Zu seinem Amtsantritt hatte der ehemalige Roche-Pharmachef Vorschusslorbeeren erhalten. Die Erwartungen waren hoch. Der Amerikaner ist angetreten, um den Leverkusener Konzern, der vor einem hohen Schuldenberg und einem Verlust von fast drei Milliarden Euro im vergangenen Jahr steht, aus einer tiefen Krise zu führen. Sein Vorgänger Werner Baumann hatte Bayer mit der milliardenschweren Übernahme des Glyphosat-Entwicklers Monsanto einen schier nicht enden wollenden Rechtsstreit wegen der angeblich krebserregenden Wirkung des Unkrautvernichters ins Haus geholt und viel Vertrauen verspielt.

Unternehmenswert in einem Jahr halbiert

Auch Janne Werning von Union Investment äußerte seinen Unmut: "Während der DAX in den letzten 12 Monaten um 12 Prozent zulegte, mussten die Bayer-Aktionäre einen Wertverlust von 55 Prozent verkraften." Vor der 2018 abgeschlossenen Monsanto-Übernahme sei Bayer zeitweise mehr als 100 Milliarden Euro wert gewesen. "Heute sind es rund 26 Milliarden Euro - das ist weniger als halb so viel wie der Kaufpreis, den Bayer für Monsanto bezahlt hat."

Deka-Experte Speich kündigte an, den Vorstand von Bayer nicht entlasten zu wollen. Der mit Spannung erwartete Kapitalmarkttag im März, an dem Anderson seine Strategie vorstellte, brachte laut Speich keine substanziellen neuen Erkenntnisse. Die größten Herausforderungen blieben weiter ungelöst. "Das Haus Bayer brennt lichterloh und Sie als Hausherr fangen zuerst einmal an aufzuräumen, anstatt die Brände zu löschen", sagte Speich. "Wir erwarten eine viel stärkere Konzentration auf die Reduzierung der Rechtsrisiken, Verbesserung der Pharmapipeline und ein schlagkräftigeres Agrargeschäft."

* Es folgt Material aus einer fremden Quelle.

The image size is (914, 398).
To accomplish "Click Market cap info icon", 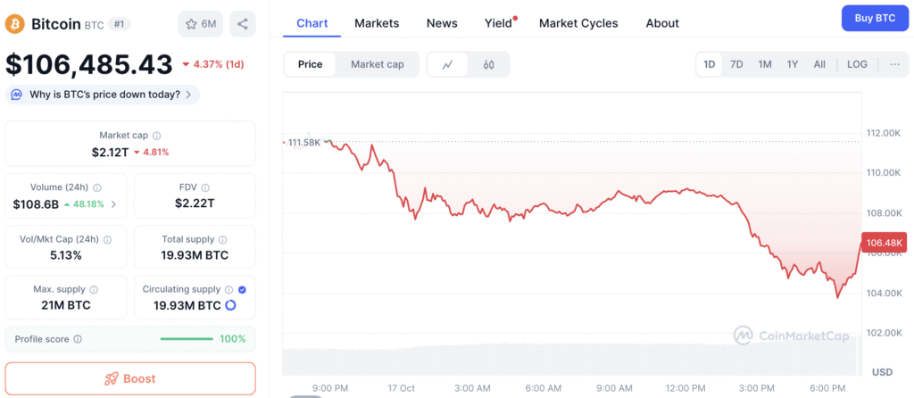I will (x=157, y=136).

Die Fondsgesellschaft DWS kam dagegen zu dem Schluss, dass Anderson bereits wichtige Impulse gesetzt habe. "Uns ist bewusst, dass die Effekte dieser Maßnahmen teilweise erst mit Verzögerung eintreten werden", sagte ihr Vertreter Hendrik Schmidt. Die DWS will Vorstand und Aufsichtsrat entlasten, ebenso wie die Fondsgesellschaft Union Investment. Auch die beiden einflussreichen Stimmrechtsberater ISS und Glass Lewis empfahlen, für eine Entlastung zu stimmen.

"Bitte legen Sie los"

Der Bayer-Chef will sich zunächst auf die Einführung eines neuen Organisationsmodells konzentrieren, das Bürokratie verringern soll und mit einem erheblichen Personalabbau zulasten vieler Führungskräfte verbunden ist. Die Dividende wird zum Abbau der Schulden für die nächsten drei Jahre auf ein Minimum zusammengestrichen. Statt der 2,40 Euro pro Anteilsschein zahlt der DAX-Konzern nun nur 0,11 Euro.

Einer Aufspaltung des Konzerns, die manche Investoren gefordert hatten, hatte Anderson auf dem Kapitalmarkttag fürs erste eine Absage erteilt. Der Vorstand bleibe aber für alles offen. In den nächsten zwei bis drei Jahren werde sich das Unternehmen allerdings darauf konzentrieren, eine starke Pharma-Pipeline aufzubauen, die rechtlichen Risiken zu reduzieren, die Verschuldung von zuletzt 34,5 Milliarden Euro zu senken und das neue Organisationsmodell weiter einzuführen. Anderson bekräftigte, dass Bayer alle Möglichkeiten in Betracht ziehe, um die Rechtsstreitigkeiten zu beenden - konkret wurde er aber nicht.

"Die Reise, die vor uns liegt, wird Herausforderungen mit sich bringen", sagte Anderson. "Aber ich bin überzeugt, dass es einen Weg gibt, die Wende bei Bayer zu schaffen." Die Aktionäre seien ungeduldig, sie hätten schon viel Zeit mit Problemen verbracht, entgegnete Marc Tüngler, Hauptgeschäftsführer der Deutschen Schutzvereinigung für Wertpapierbesitz. "Wir dürsten förmlich danach, dass sie etwas anders machen, bitte legen Sie los."